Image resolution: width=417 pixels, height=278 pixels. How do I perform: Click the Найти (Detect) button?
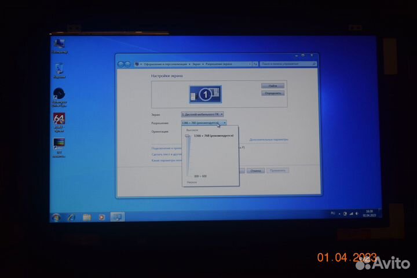pos(272,86)
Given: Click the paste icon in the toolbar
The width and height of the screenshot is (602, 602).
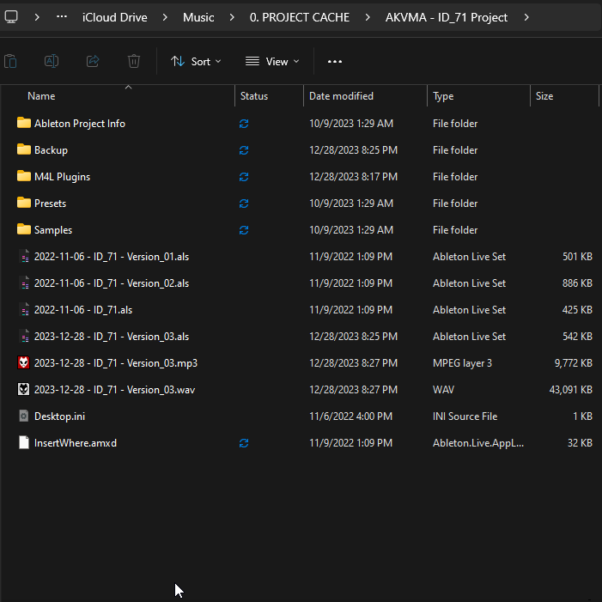Looking at the screenshot, I should tap(10, 61).
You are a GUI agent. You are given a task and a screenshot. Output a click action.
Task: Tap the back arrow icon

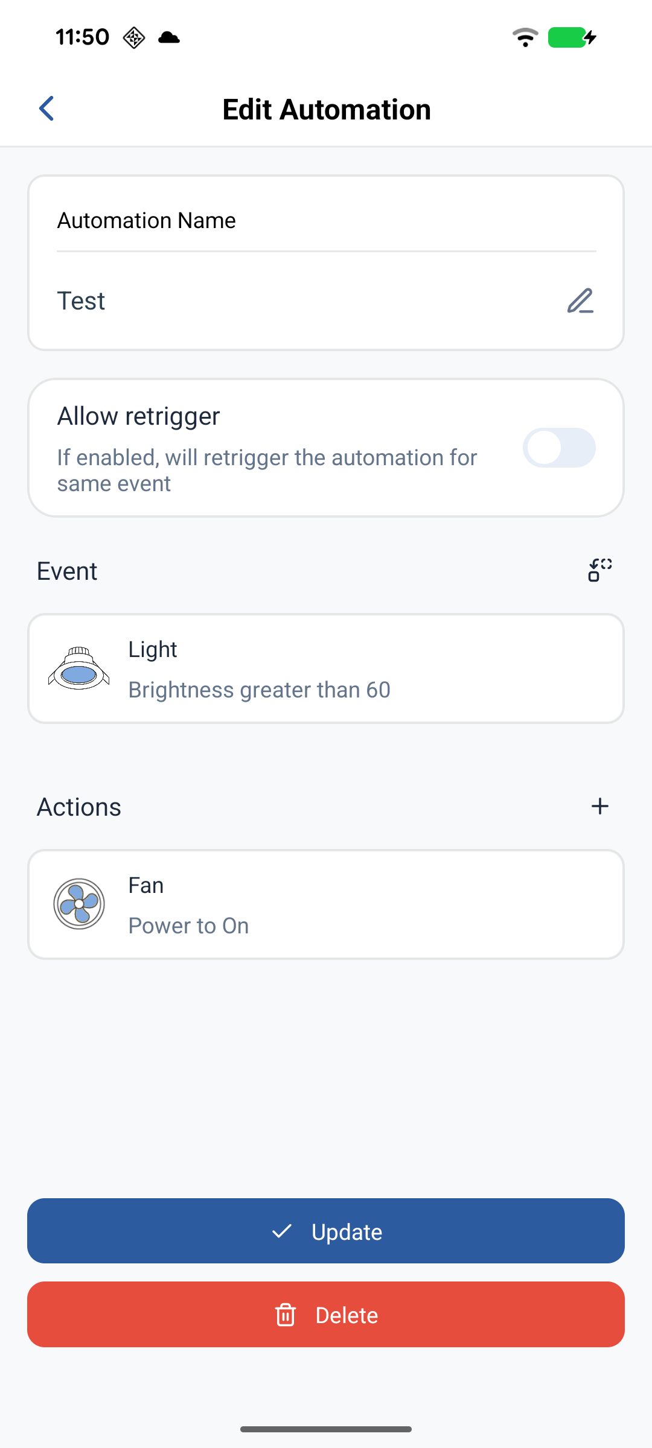47,109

[Work task]: From the first line to the last, reproduce the records above exactly and skip the pictures.

[Response to this exercise]:
Image resolution: width=417 pixels, height=278 pixels. How do I perform: Click the Найти (Detect) button?
pos(272,86)
Given: Click the paste icon in the toolbar
The width and height of the screenshot is (602, 602).
Looking at the screenshot, I should tap(10, 61).
You are a GUI agent. You are given a task and a screenshot. Output a click action.
Task: Tap the back arrow icon

47,109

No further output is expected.